Request
Retype the records starting at the first line and ending at the line that contains "will [x=715, y=62].", including both of those lines.

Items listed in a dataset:
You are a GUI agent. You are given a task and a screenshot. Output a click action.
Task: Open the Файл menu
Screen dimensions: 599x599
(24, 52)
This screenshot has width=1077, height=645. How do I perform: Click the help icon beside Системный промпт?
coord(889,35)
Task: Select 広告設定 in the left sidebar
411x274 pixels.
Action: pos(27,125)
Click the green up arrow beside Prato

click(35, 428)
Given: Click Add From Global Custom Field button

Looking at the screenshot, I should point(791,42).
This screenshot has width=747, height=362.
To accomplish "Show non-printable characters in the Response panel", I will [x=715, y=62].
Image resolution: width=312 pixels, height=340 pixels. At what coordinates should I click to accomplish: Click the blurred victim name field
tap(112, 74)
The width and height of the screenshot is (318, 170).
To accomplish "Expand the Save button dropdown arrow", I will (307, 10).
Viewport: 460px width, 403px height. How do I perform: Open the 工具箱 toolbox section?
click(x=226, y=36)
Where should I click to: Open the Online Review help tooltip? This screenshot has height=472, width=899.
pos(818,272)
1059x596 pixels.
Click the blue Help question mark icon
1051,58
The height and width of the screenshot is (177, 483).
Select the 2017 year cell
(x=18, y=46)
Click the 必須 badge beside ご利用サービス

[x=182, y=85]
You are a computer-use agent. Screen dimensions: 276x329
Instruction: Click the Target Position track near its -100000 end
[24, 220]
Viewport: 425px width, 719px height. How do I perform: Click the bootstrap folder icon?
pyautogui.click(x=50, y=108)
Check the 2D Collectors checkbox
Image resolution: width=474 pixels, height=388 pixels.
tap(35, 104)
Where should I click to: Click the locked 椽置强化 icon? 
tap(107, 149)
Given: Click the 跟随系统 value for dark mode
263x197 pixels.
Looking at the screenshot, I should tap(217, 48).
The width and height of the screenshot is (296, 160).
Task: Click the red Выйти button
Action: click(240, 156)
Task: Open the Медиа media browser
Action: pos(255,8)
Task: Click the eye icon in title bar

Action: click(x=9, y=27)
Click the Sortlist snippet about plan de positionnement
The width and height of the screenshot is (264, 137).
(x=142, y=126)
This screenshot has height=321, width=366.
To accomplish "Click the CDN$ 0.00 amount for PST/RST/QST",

The result
You are a GUI agent. You are given a task and a screenshot. Output a click action.
Task: Open the Файл menu
Screen dimensions: 599x599
(24, 52)
This screenshot has width=1077, height=645. How do I perform: Click the help icon beside Системный промпт?
coord(889,35)
Task: Select 広告設定 in the left sidebar
411x274 pixels.
Action: pos(27,125)
Click the green up arrow beside Prato

click(35, 428)
Given: Click Add From Global Custom Field button

Looking at the screenshot, I should point(791,42).
This screenshot has width=747, height=362.
To accomplish "Show non-printable characters in the Response panel", I will [x=715, y=62].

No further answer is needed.